YOUR GOAL
Pull every line holding the string "element" from the records below.

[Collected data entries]
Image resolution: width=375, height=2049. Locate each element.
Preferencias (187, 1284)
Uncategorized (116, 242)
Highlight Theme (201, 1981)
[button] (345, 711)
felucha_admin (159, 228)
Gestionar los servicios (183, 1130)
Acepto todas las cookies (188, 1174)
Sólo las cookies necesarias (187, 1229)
---
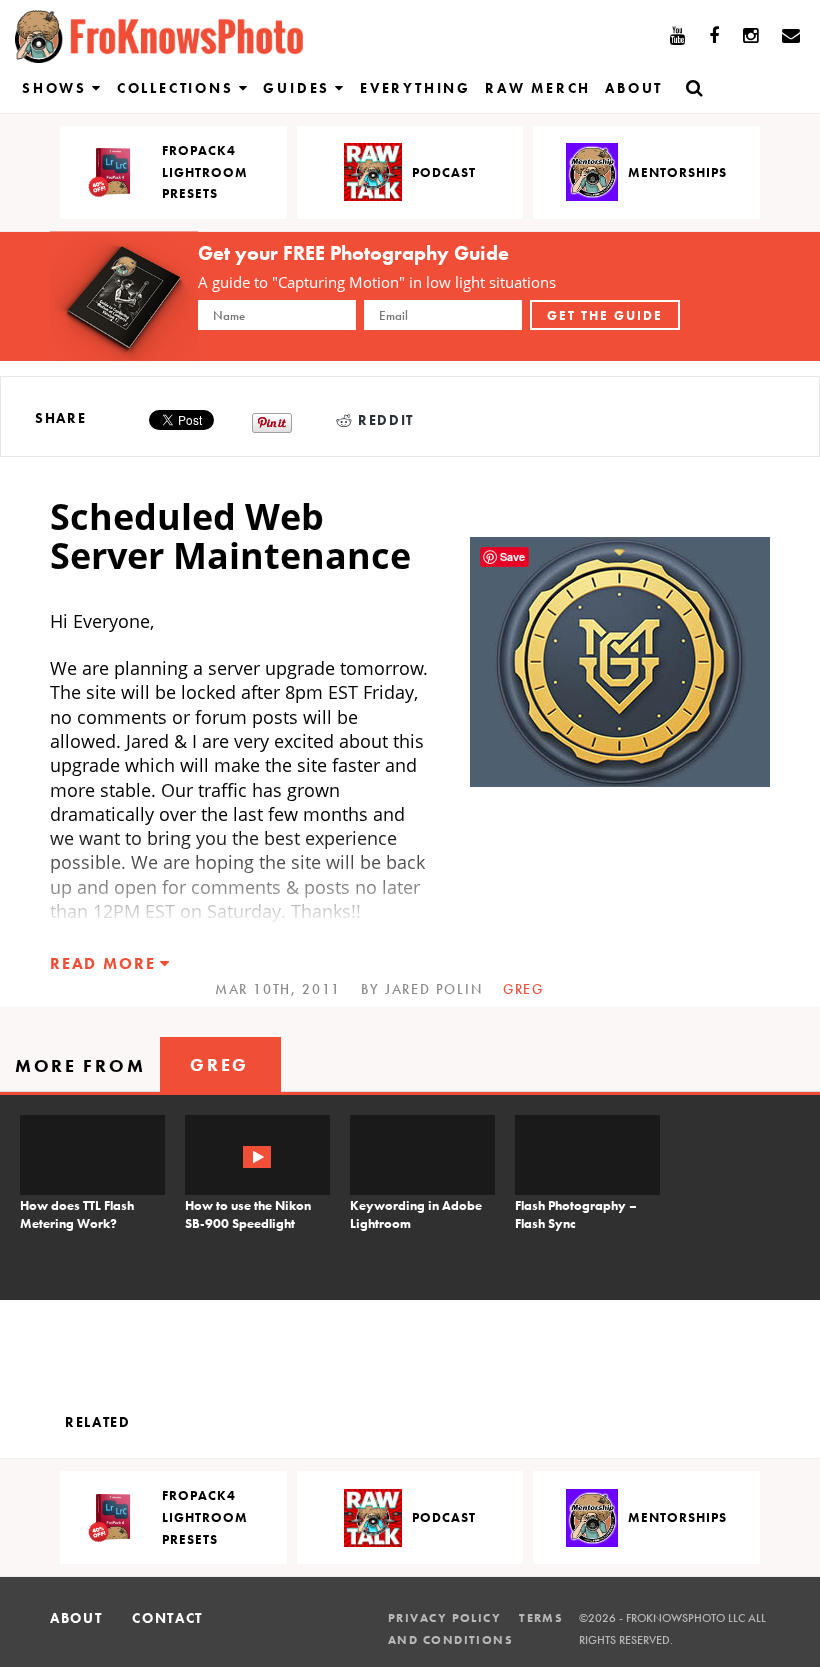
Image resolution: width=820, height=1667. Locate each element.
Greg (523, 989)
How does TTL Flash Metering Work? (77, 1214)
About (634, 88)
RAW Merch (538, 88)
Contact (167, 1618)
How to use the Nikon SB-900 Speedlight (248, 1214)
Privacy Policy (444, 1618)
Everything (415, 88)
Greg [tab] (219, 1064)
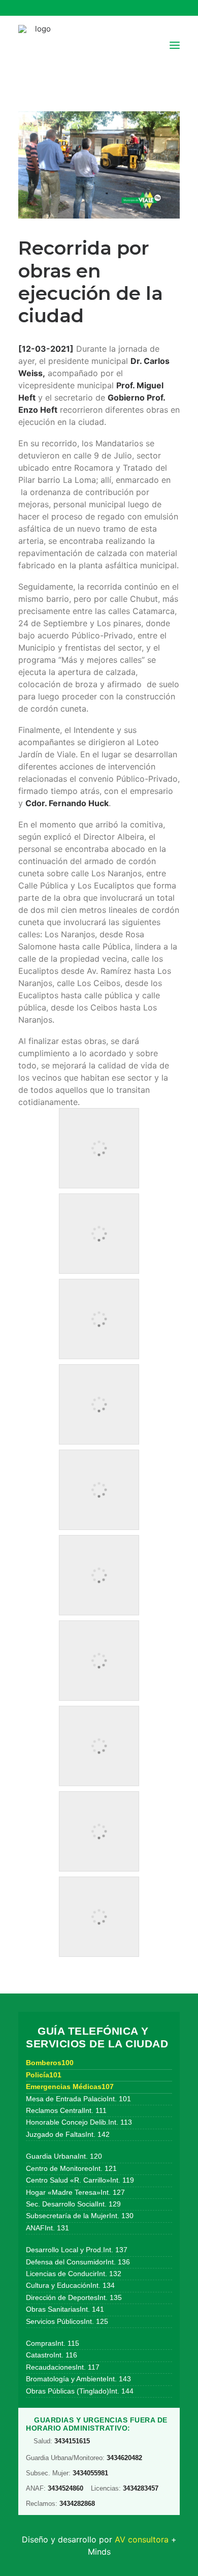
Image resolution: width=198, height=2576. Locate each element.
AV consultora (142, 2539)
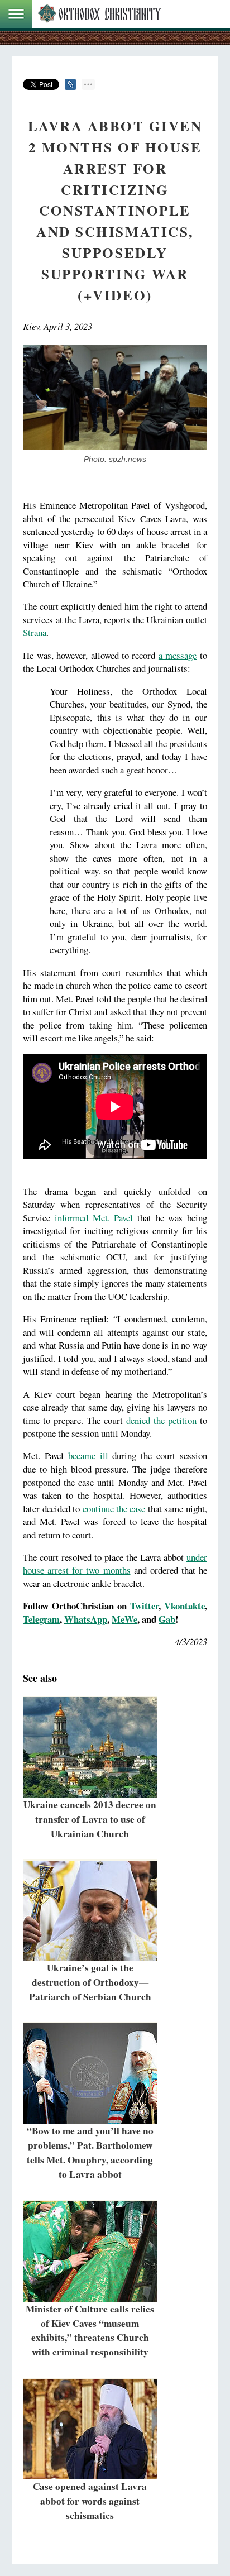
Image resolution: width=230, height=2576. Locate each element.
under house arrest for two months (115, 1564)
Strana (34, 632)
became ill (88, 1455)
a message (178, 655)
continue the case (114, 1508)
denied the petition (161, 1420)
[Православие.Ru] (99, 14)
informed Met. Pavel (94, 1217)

YOUR SOLUTION
Image resolution: width=375, height=2049. Locate each element.
Image resolution: width=820, height=1667. Locate each element.
Image resolution: width=198, height=2576. Locate each element.
Image resolution: width=230, height=2576. Locate each element.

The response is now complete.